Before the Harry Potter series came to be the face of children’s fiction, there were hundreds of smaller monthly paperbacks that populated libraries, bookstores, and even grocery aisles in the ‘90s.
There were the detectives I wanted to be in Nancy Drew, Encyclopedia Brown, The Boxcar Children, and The Adventures of Mary-Kate and Ashley; the cool girls I wanted to befriend in Sweet Valley High and The Baby-Sitters Club; and the occasional scary tales I’d read when I was feeling brave enough in Goosebumps. But none of them stayed with me as long and as profoundly as The Animorphs continues to today.
I know, I know. For many people, The Animorphs is that weird series with the wacky covers of kids turning into animals. These days, you’d more easily consider it as a meme or a pretty rad group Halloween costume than, say, a great work of literature. And I get it.
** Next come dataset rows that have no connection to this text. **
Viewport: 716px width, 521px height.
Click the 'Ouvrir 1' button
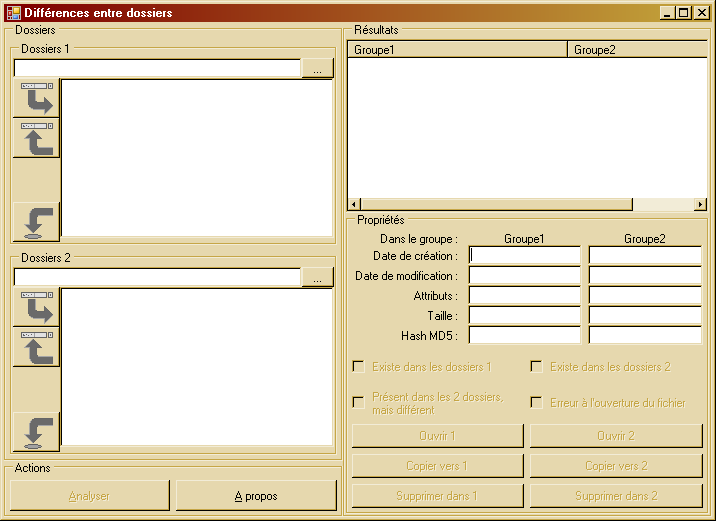tap(437, 436)
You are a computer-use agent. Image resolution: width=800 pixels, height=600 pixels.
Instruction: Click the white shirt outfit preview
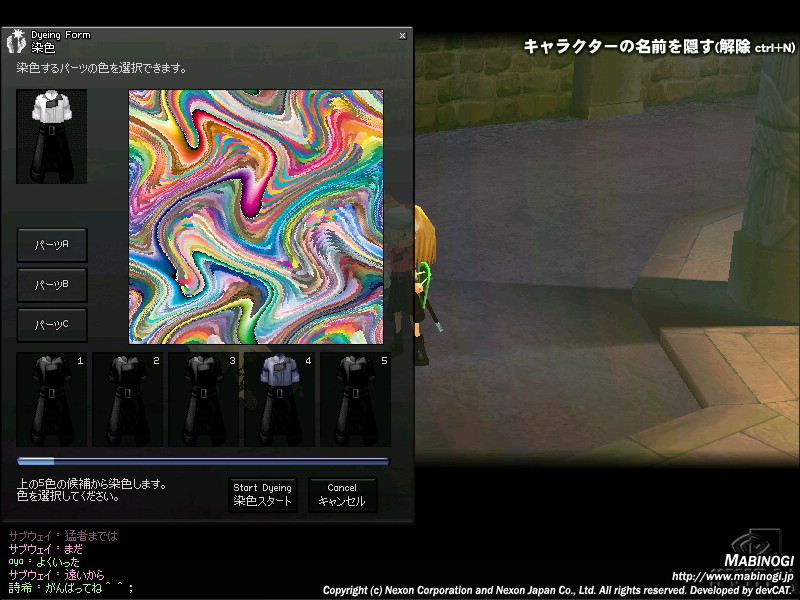[51, 136]
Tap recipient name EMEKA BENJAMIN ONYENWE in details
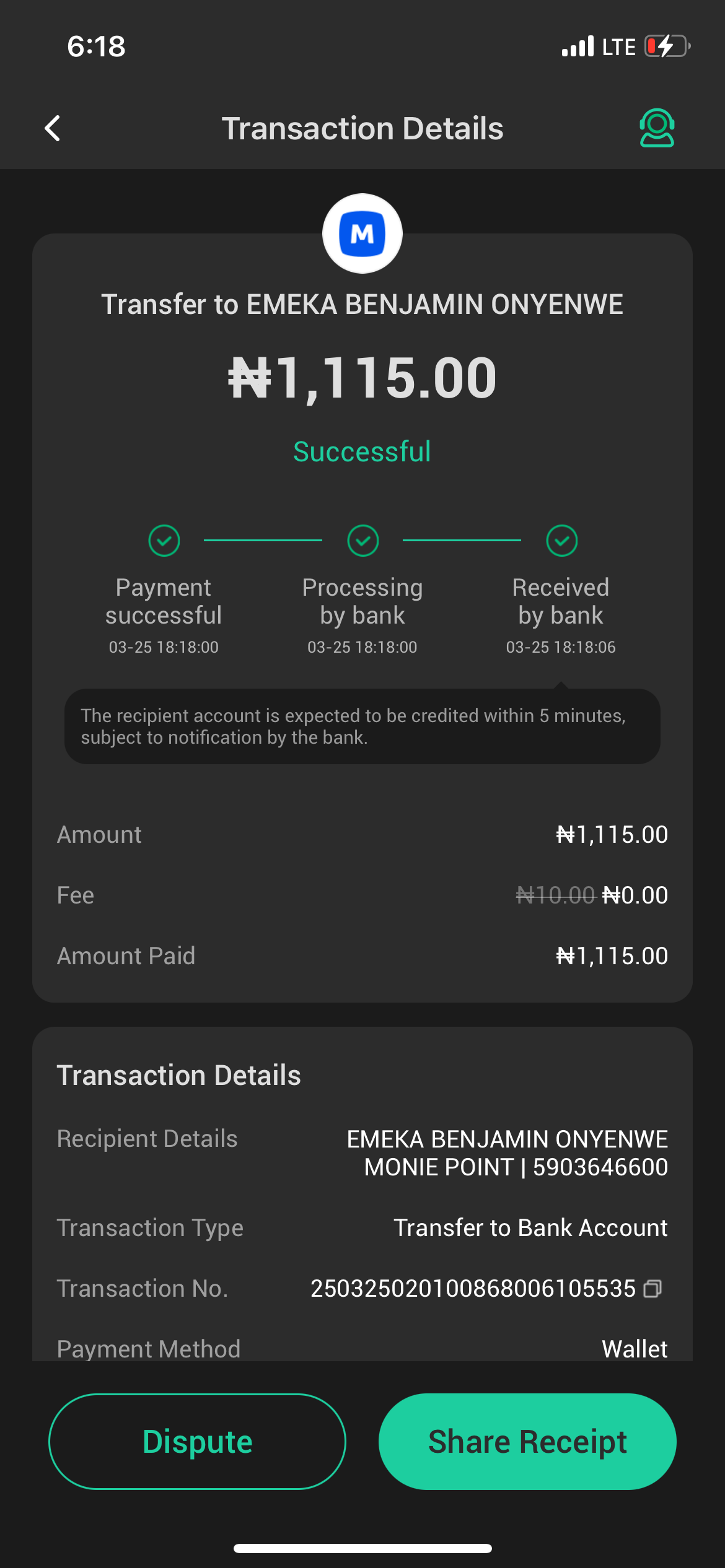This screenshot has width=725, height=1568. 507,1139
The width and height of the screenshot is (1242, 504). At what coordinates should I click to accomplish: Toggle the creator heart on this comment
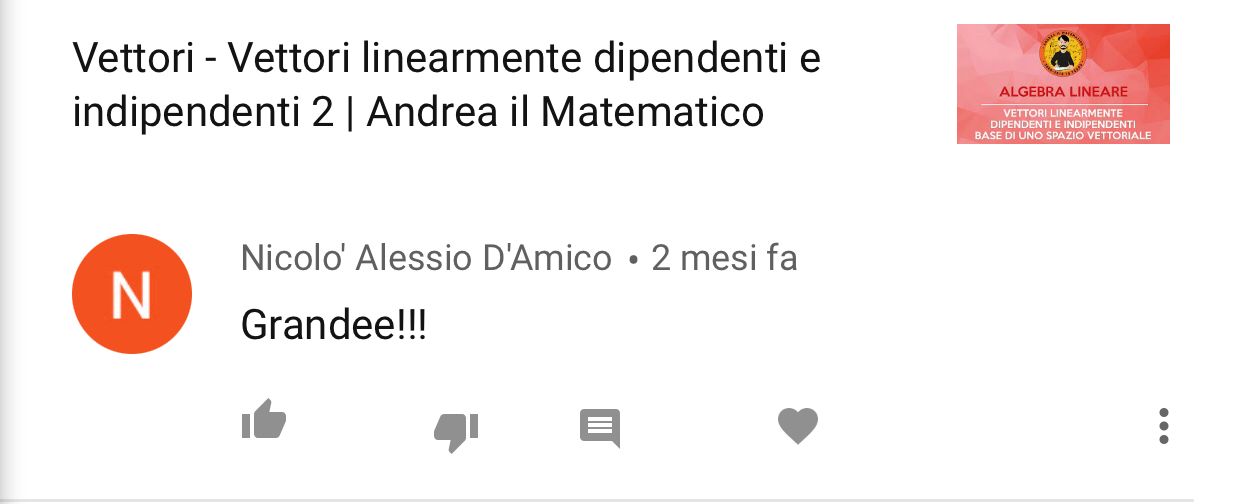798,426
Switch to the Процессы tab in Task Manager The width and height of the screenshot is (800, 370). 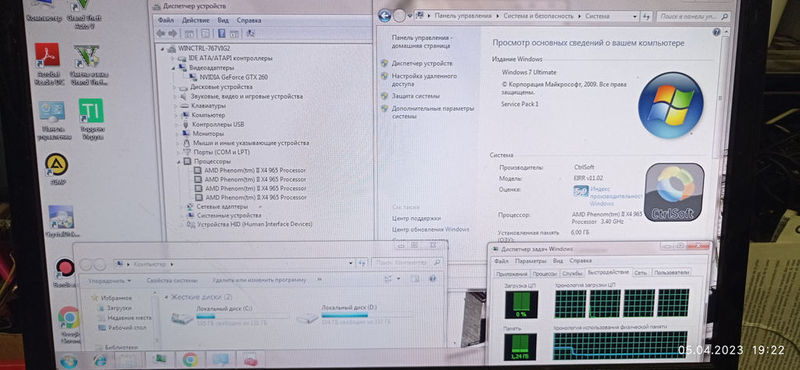tap(544, 273)
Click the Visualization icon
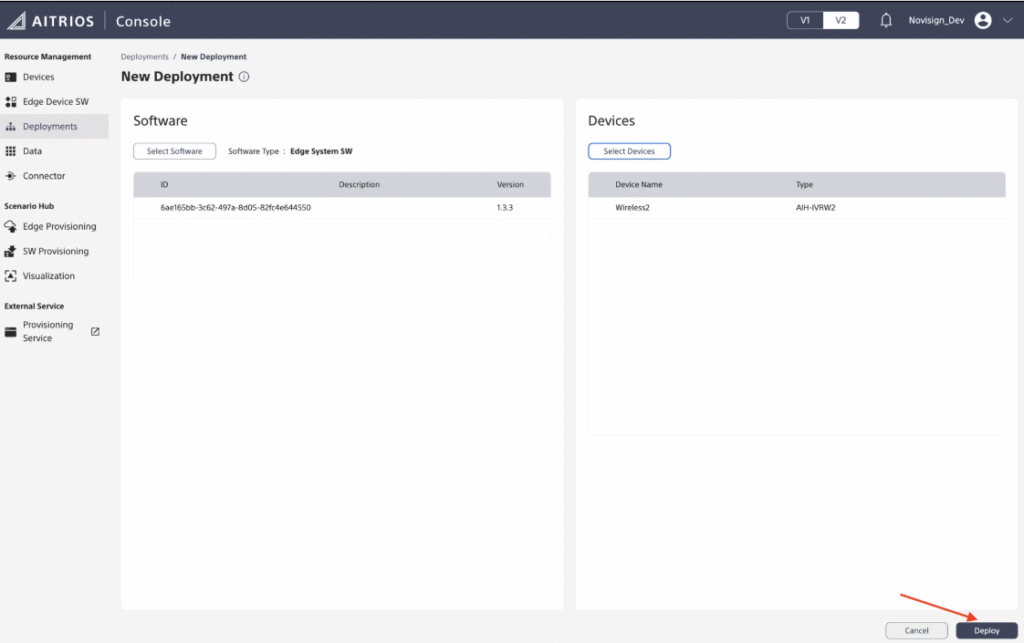Viewport: 1024px width, 643px height. pos(11,276)

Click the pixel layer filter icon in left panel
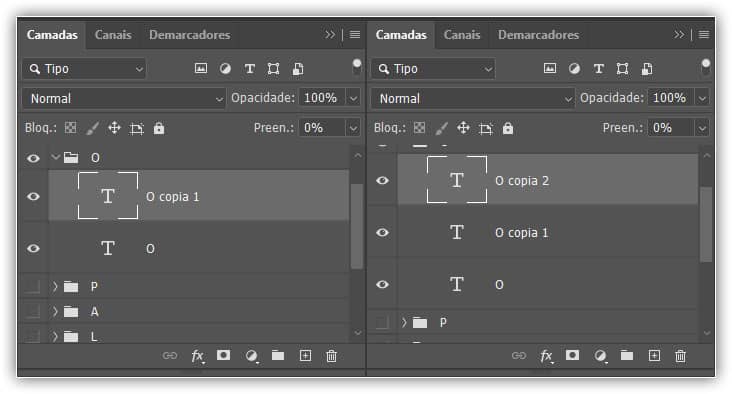click(x=201, y=69)
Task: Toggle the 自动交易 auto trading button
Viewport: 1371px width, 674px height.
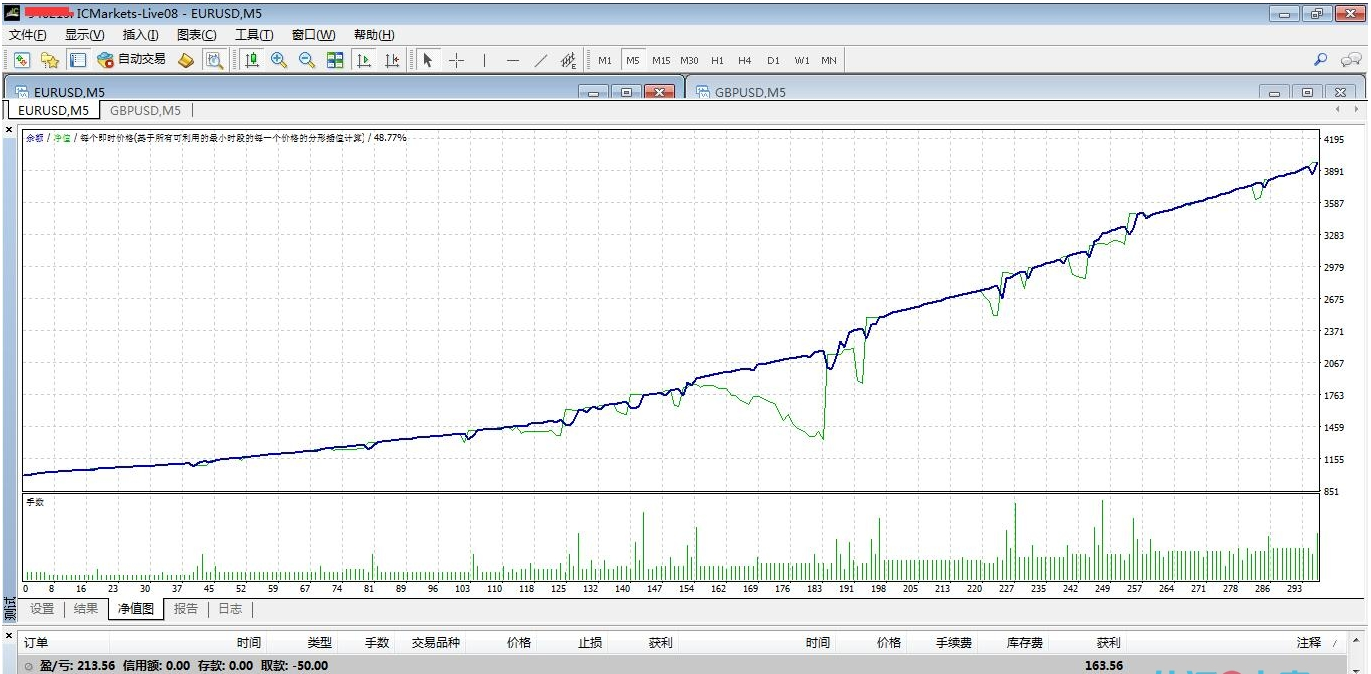Action: pyautogui.click(x=131, y=60)
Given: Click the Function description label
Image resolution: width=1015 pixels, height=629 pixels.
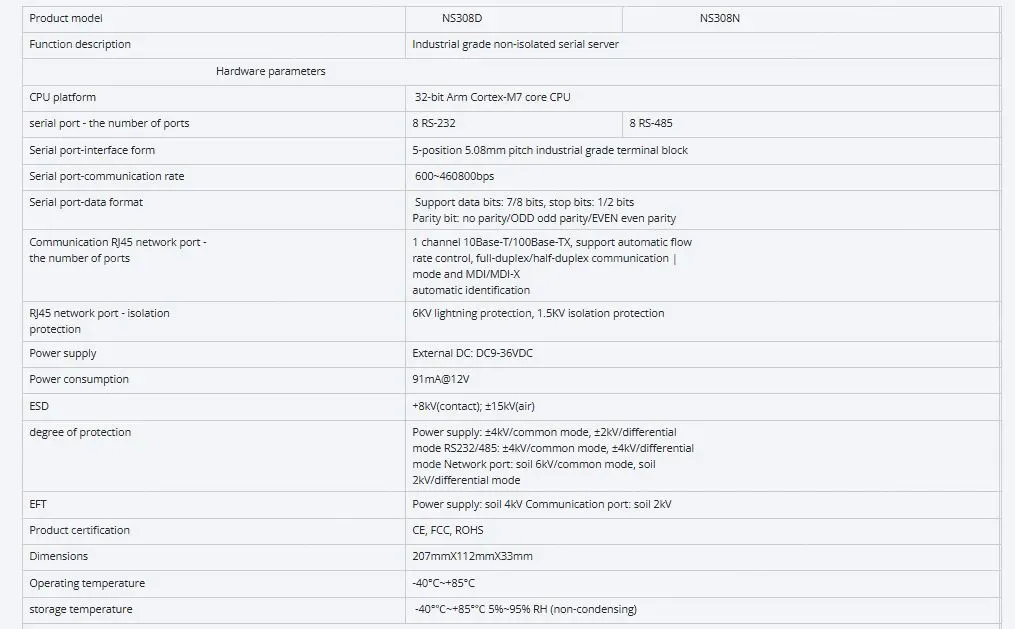Looking at the screenshot, I should pos(80,44).
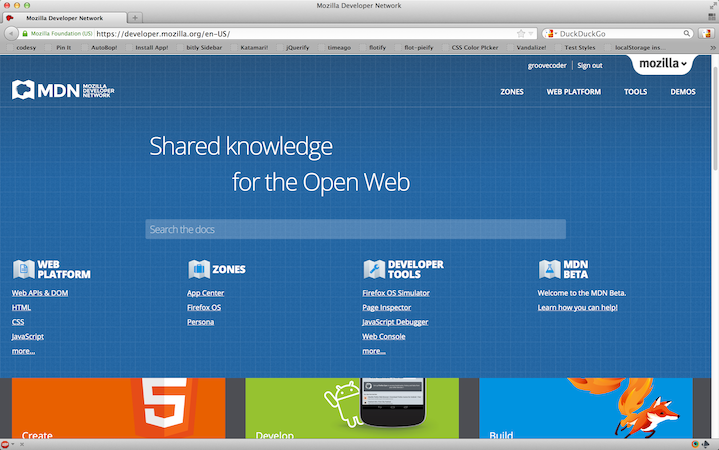Open the URL history dropdown arrow
This screenshot has width=719, height=450.
pos(531,33)
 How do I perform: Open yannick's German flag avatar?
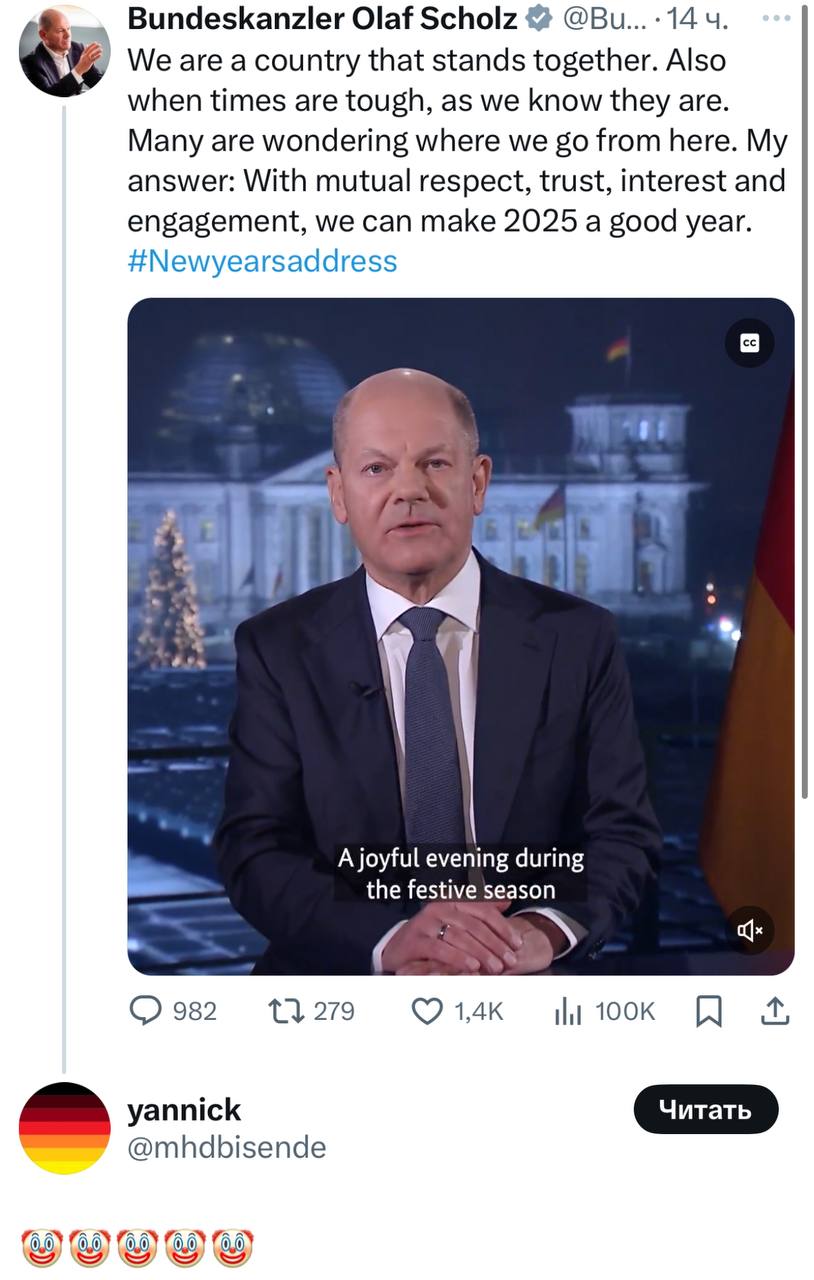[64, 1128]
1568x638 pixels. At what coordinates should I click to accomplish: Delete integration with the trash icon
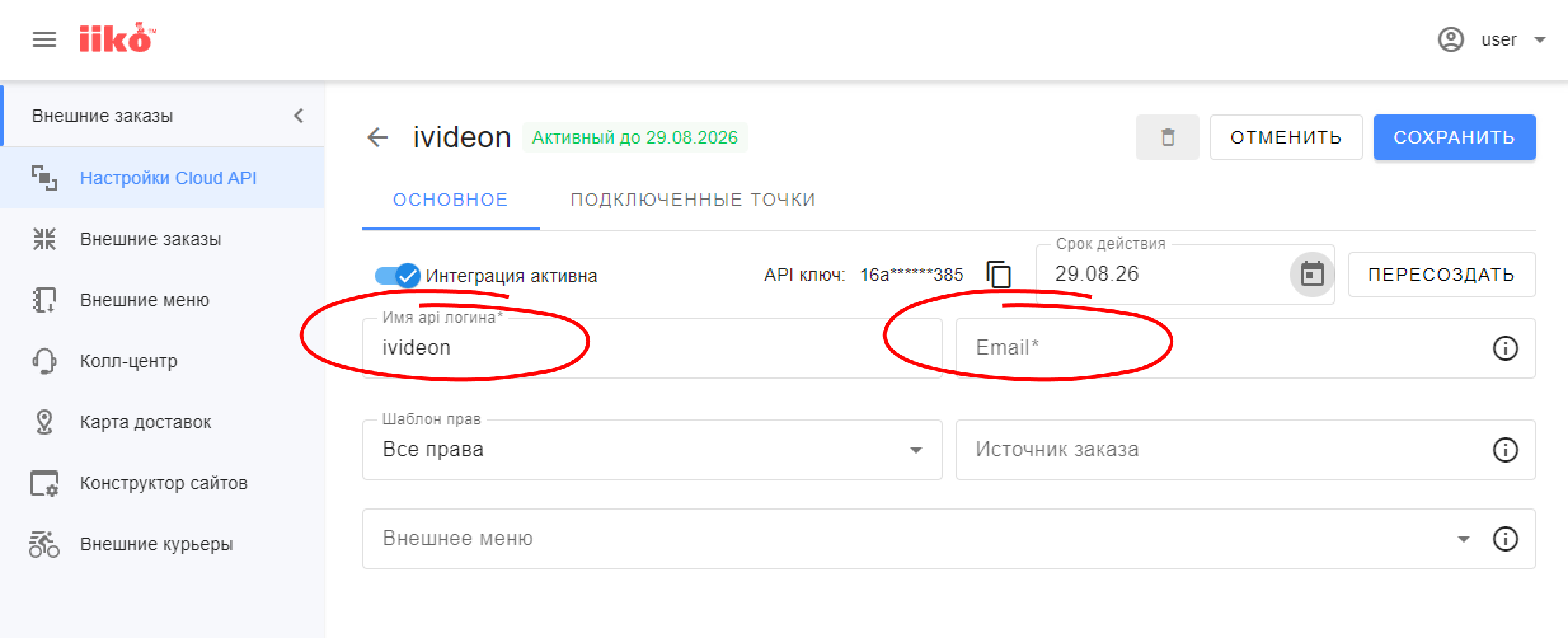pos(1167,137)
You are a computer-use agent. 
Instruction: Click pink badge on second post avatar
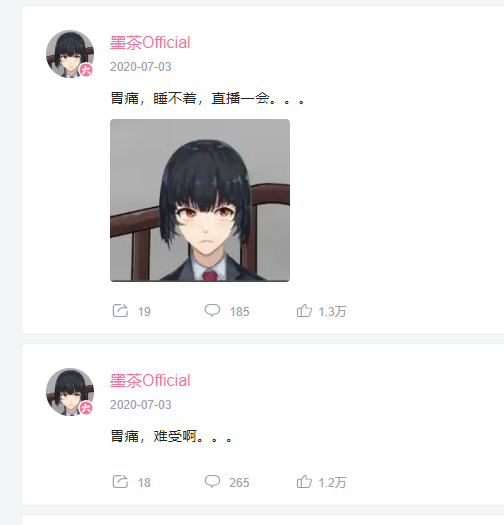point(86,408)
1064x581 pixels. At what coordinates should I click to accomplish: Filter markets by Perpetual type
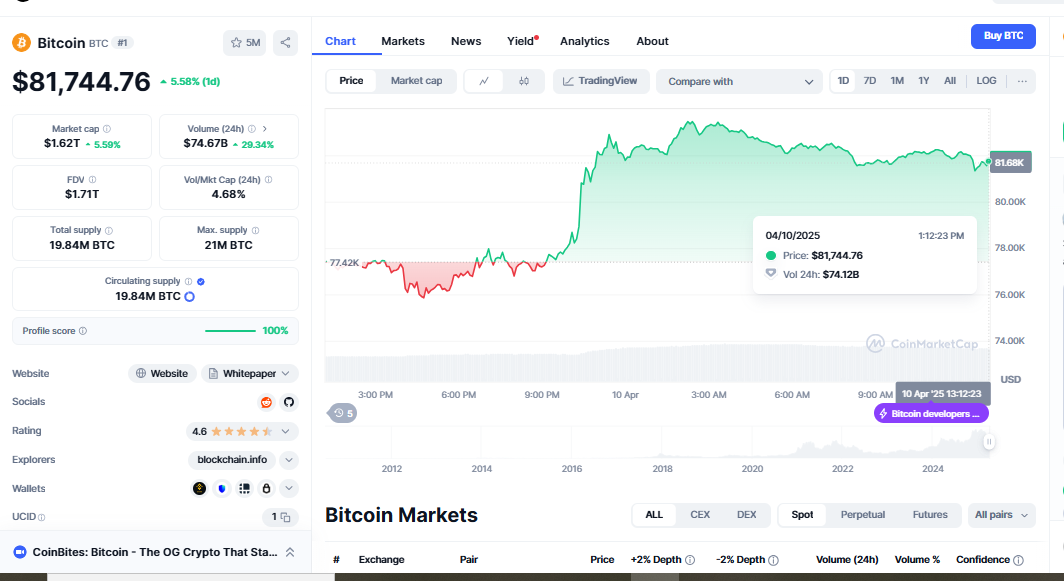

Very few children’s books from the time are as instantly recognizable, and indeed, as meme-able.
But as someone who grew up with those books, I find that they remind me of a time I could still finish a book or two in one sitting, and of the now-closed second-hand bookstore three blocks from my childhood home, in which I grabbed every grubby copy of The Animorphs I could find.
They remind me of a time when a group of kids with the power to morph into any animal they could touch were fighting a secret war on earth, and I rooted for them. Theirs was a world I spent so much of my childhood in, and looking back now, a world that taught me so much about war, imperialism, and morality.
That sounds like a lot to glean from books that look the way they do. But hear me out.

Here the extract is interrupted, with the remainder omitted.